Of course all these temperature variations need to be monitored, or at least check time to time. When going over heating there were a few temperature zones mentioned, Basking , Cool sides and overnight.

All three temperatures create the gradient rang in you Baby Bearded Dragon Habitat.The best setup would have 2 digital thermometers, one for the basking area and one on the cool side.

This will insure the zones stay at the proper temps. One cold night can cause bearded dragon disease.

 You can safely use one thermometer in the basking zone. Us it to make sure temps don’t go to high or too low. The cool side can be regulated by your lizard.

If a Part of the tank or cage is too cold, your dragon will naturally stay away from it. Keeping that in mind, if your dragon never ventures off more than a few inches from the basking zone, the tank is too cold on the cool side.

A Digital Infrared Thermometer is probably the worst and most dangerous way  to monitor heat. They spot check and don’t give constant feedback.

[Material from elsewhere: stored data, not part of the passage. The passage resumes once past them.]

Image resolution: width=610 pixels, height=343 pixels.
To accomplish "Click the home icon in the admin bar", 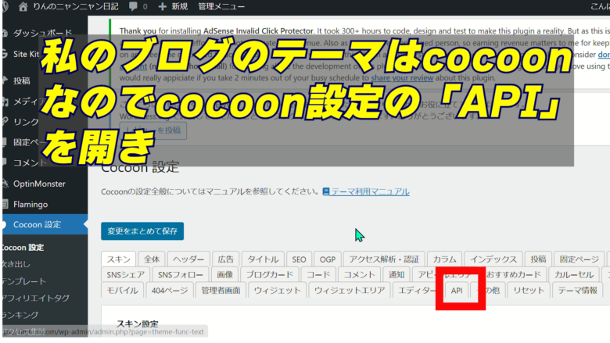I will 23,6.
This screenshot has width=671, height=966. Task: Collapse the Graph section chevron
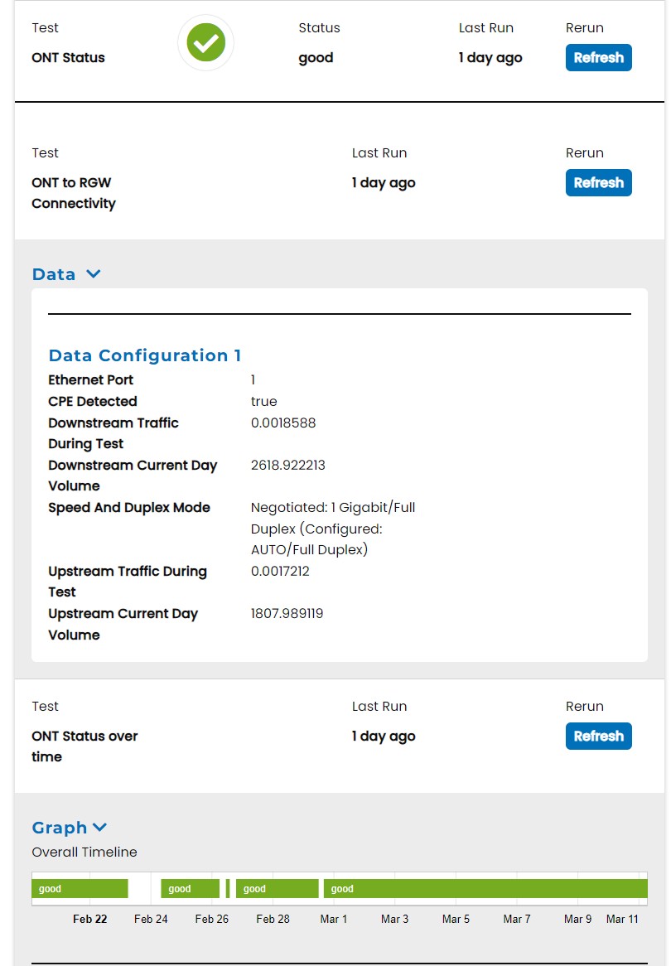(x=100, y=828)
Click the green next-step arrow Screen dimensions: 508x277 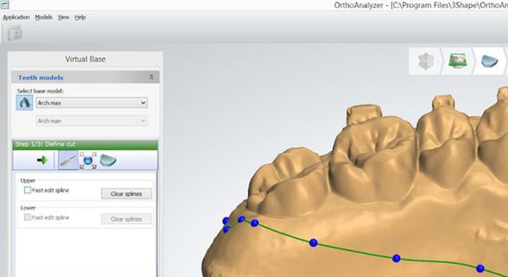click(42, 160)
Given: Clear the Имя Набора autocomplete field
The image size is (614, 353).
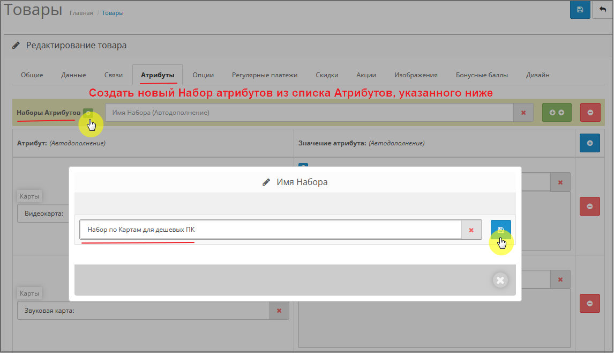Looking at the screenshot, I should 523,113.
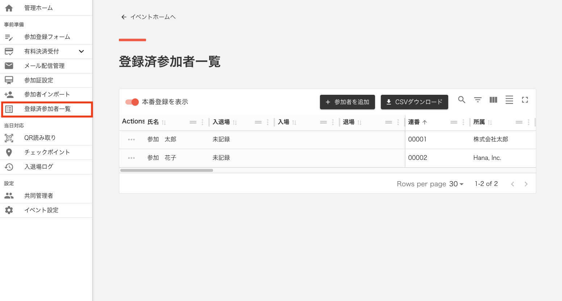Go back via イベントホームへ link
Viewport: 562px width, 301px height.
[x=148, y=17]
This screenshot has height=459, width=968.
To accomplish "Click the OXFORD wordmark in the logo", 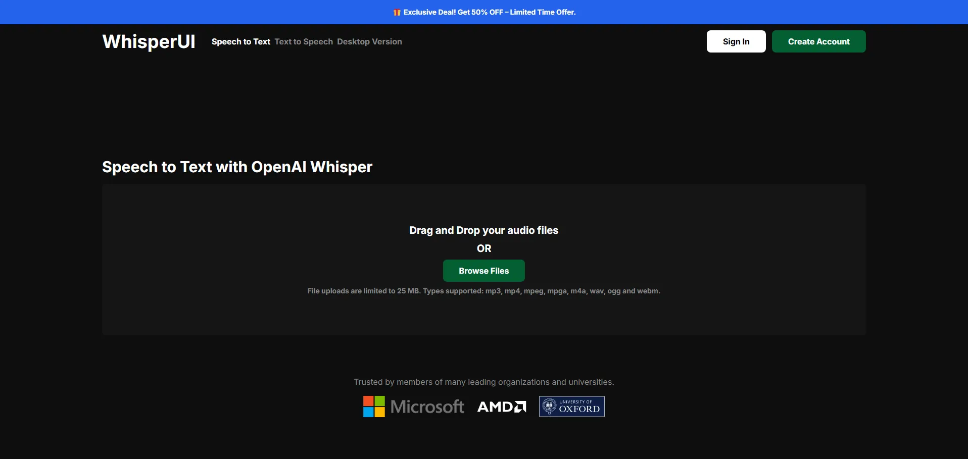I will click(x=579, y=409).
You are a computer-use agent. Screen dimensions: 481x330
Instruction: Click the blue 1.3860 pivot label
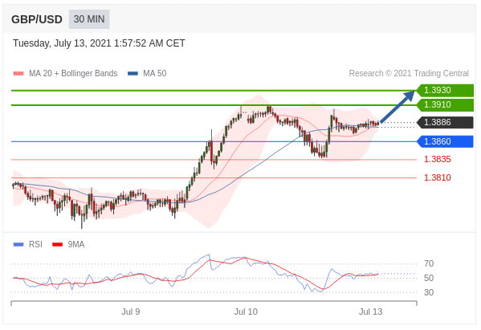pyautogui.click(x=445, y=141)
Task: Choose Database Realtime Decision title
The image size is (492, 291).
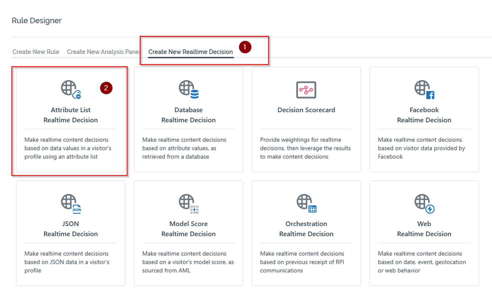Action: pos(188,115)
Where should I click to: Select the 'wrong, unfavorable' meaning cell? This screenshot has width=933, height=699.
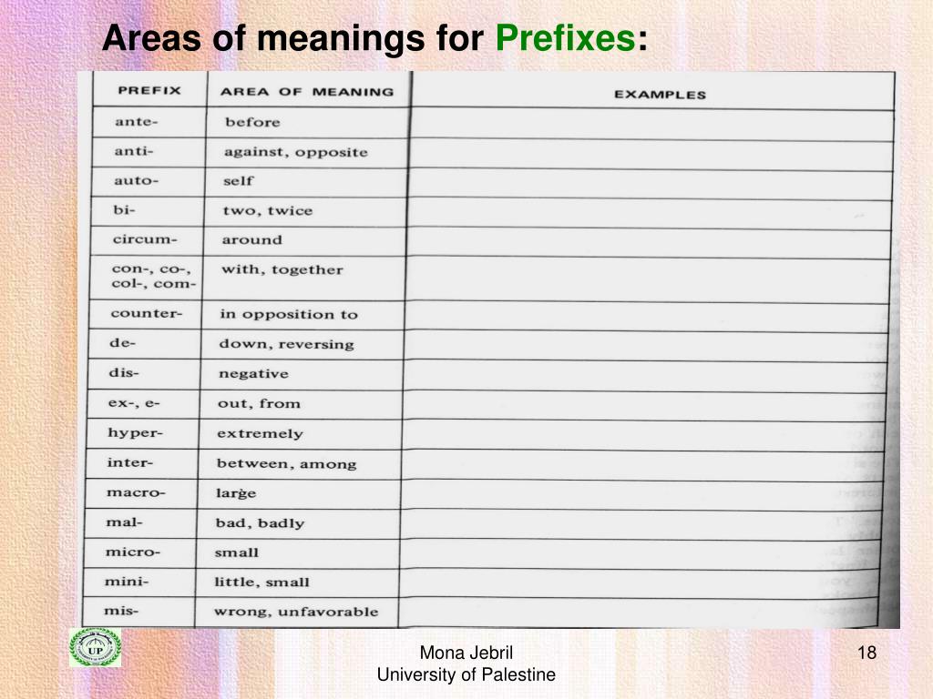click(x=296, y=613)
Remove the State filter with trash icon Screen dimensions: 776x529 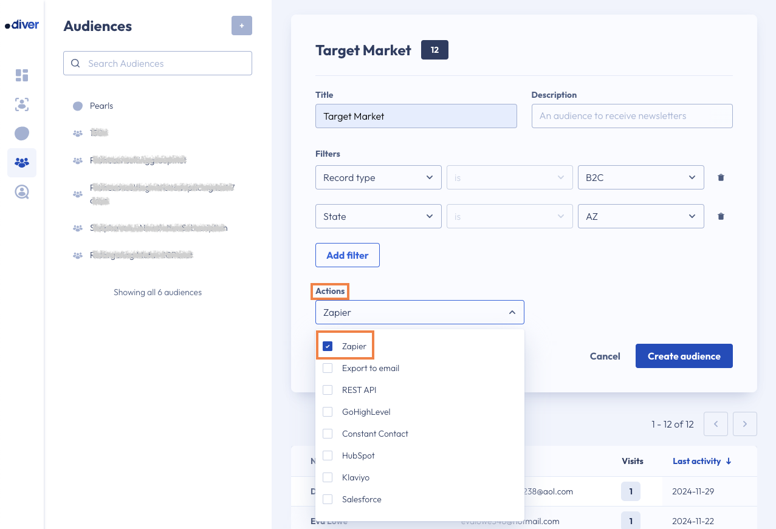click(721, 216)
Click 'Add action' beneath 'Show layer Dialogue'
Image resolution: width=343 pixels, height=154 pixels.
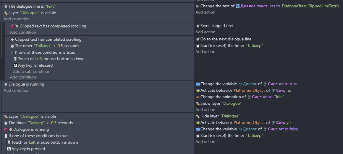(x=205, y=109)
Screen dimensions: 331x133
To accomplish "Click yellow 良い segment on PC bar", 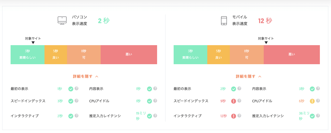I will tap(56, 54).
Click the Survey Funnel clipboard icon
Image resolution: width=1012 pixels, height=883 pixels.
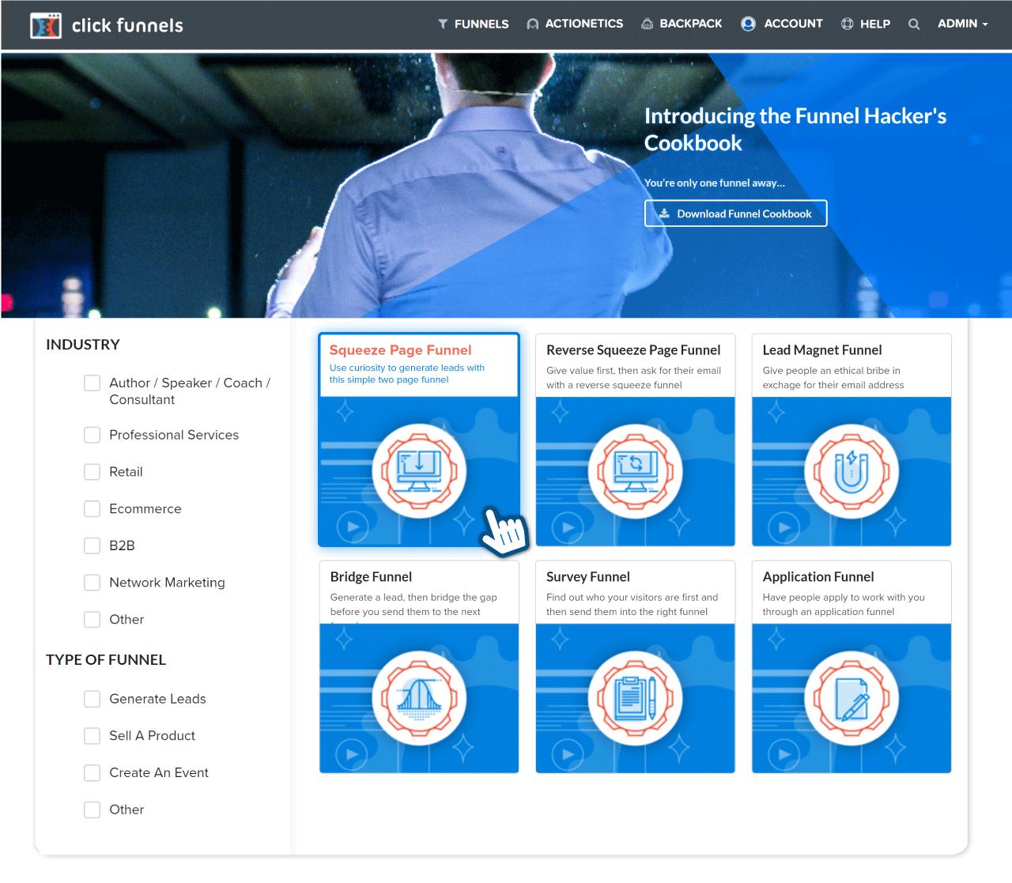[635, 697]
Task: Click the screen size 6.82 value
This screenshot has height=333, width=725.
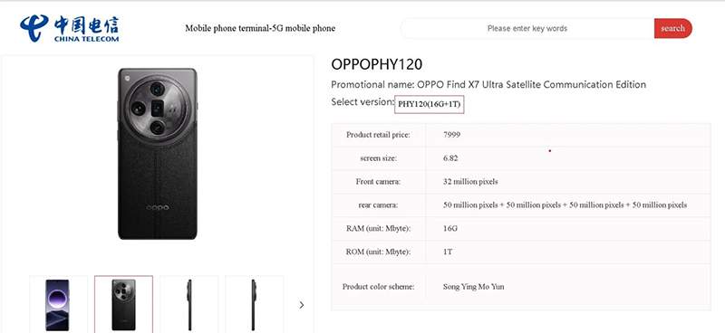Action: click(x=450, y=158)
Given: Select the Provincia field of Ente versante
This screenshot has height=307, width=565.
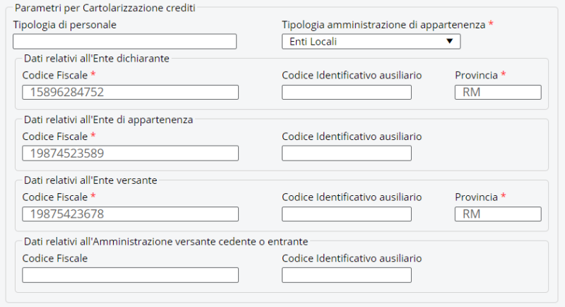Looking at the screenshot, I should coord(498,214).
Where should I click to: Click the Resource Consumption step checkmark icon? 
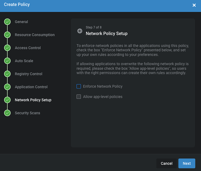point(7,35)
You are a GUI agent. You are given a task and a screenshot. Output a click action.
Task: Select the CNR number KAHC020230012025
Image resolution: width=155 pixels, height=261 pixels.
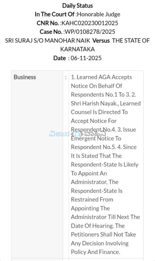(90, 23)
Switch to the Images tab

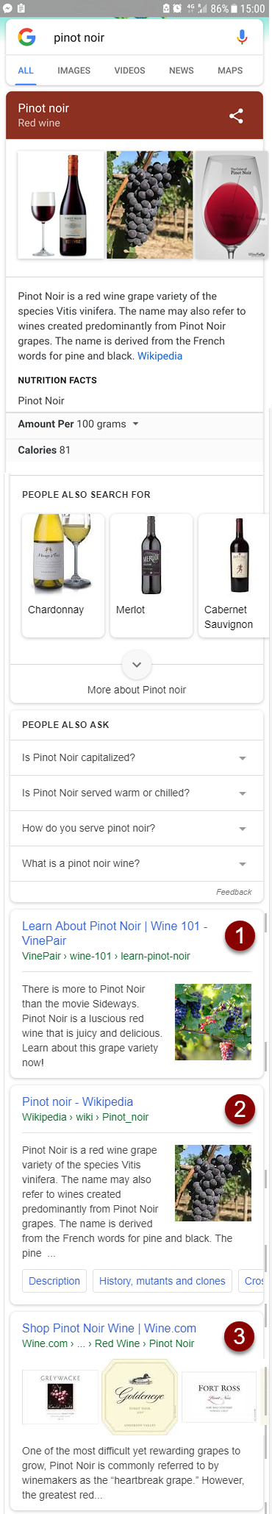[x=74, y=71]
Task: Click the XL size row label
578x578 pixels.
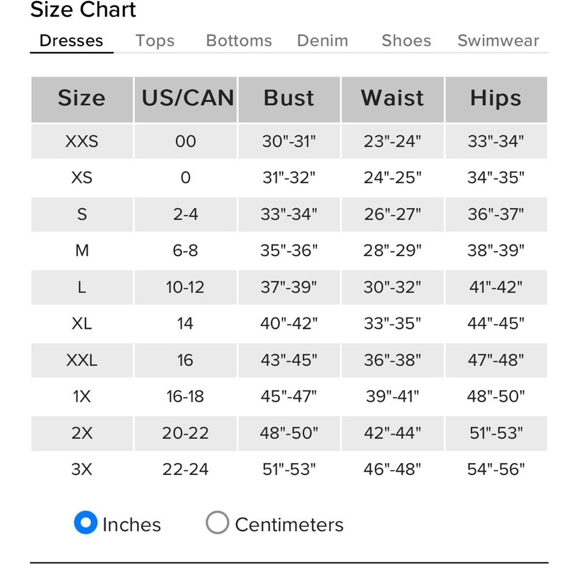Action: 81,324
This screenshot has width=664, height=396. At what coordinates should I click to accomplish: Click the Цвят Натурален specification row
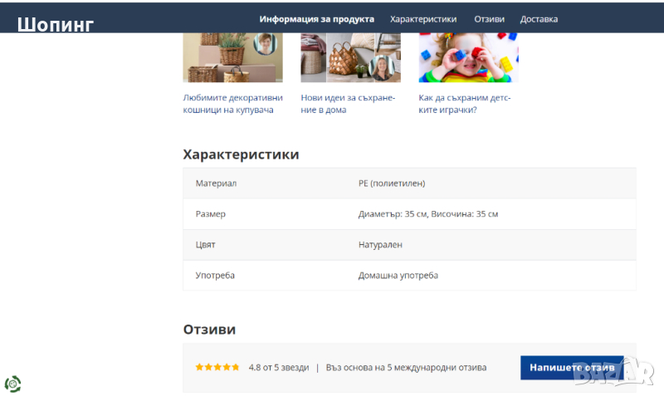coord(409,245)
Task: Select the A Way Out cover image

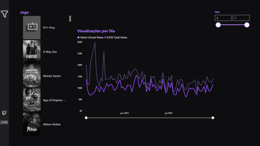Action: pos(32,52)
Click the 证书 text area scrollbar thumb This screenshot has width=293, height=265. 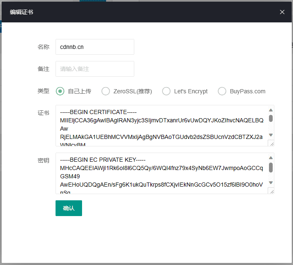click(271, 118)
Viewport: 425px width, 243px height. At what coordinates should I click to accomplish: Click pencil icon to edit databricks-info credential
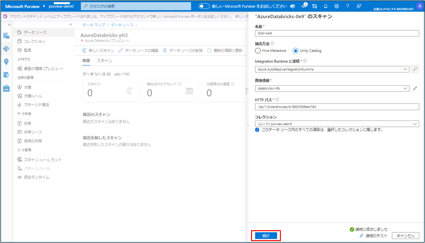coord(415,88)
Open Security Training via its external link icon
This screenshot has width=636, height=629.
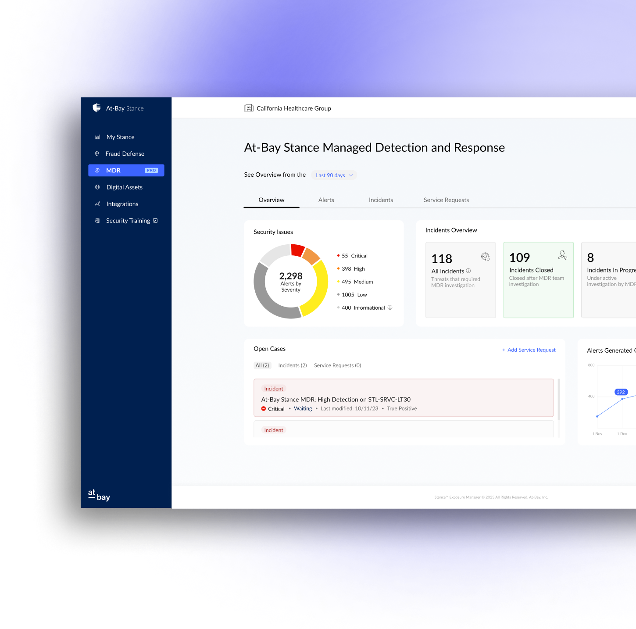pos(155,221)
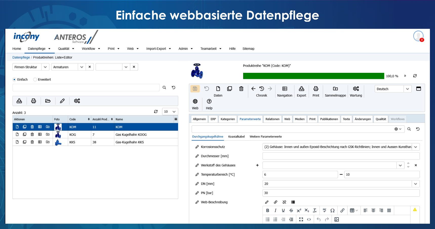Open the Workflow menu
The image size is (435, 229).
[x=91, y=49]
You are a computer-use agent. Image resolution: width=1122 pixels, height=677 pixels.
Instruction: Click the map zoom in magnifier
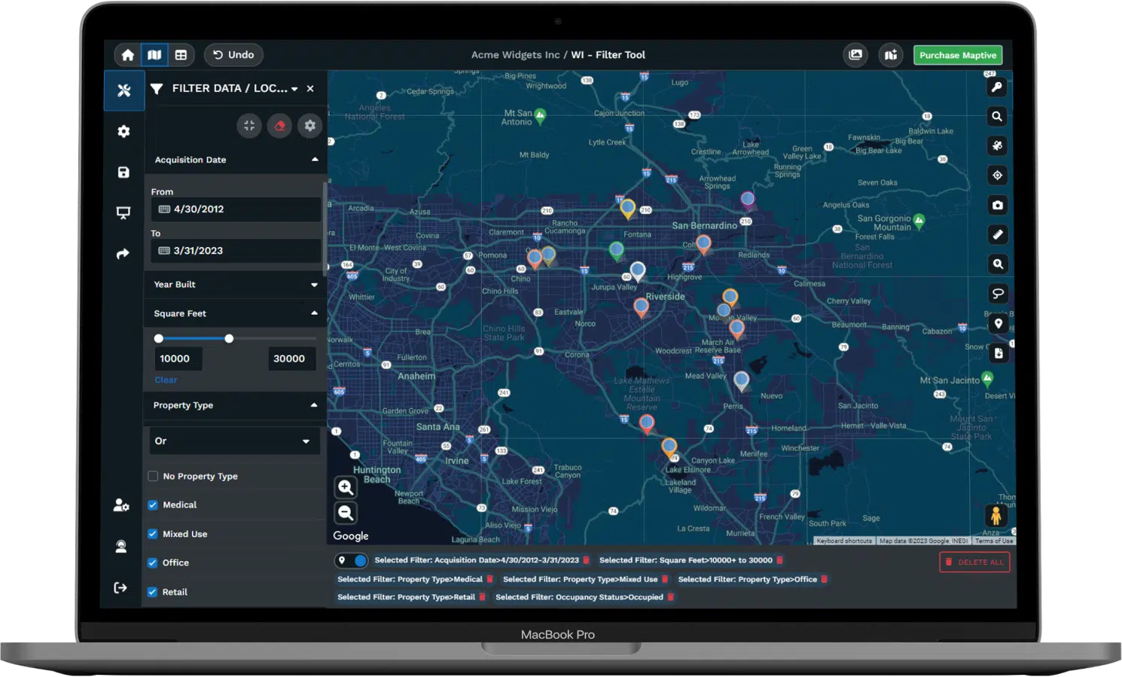tap(346, 487)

Heat zone variable to chance is dangerous. Basking area is under constant heat and can overheat easily.

The Basking light might also be losing power, making the cool sides cold. Are you going to wake up every couple of hours to check overnight temps? One cold night can kill your baby pogona vitticeps. Infrared thermometers are excellent for secondary temp checks, do not use them as your primary source for temp info!

Other than that not much is needed for Baby pogona. Once they get older 4-6+ months, you can start dressing up the cage with branched rocks, etc,.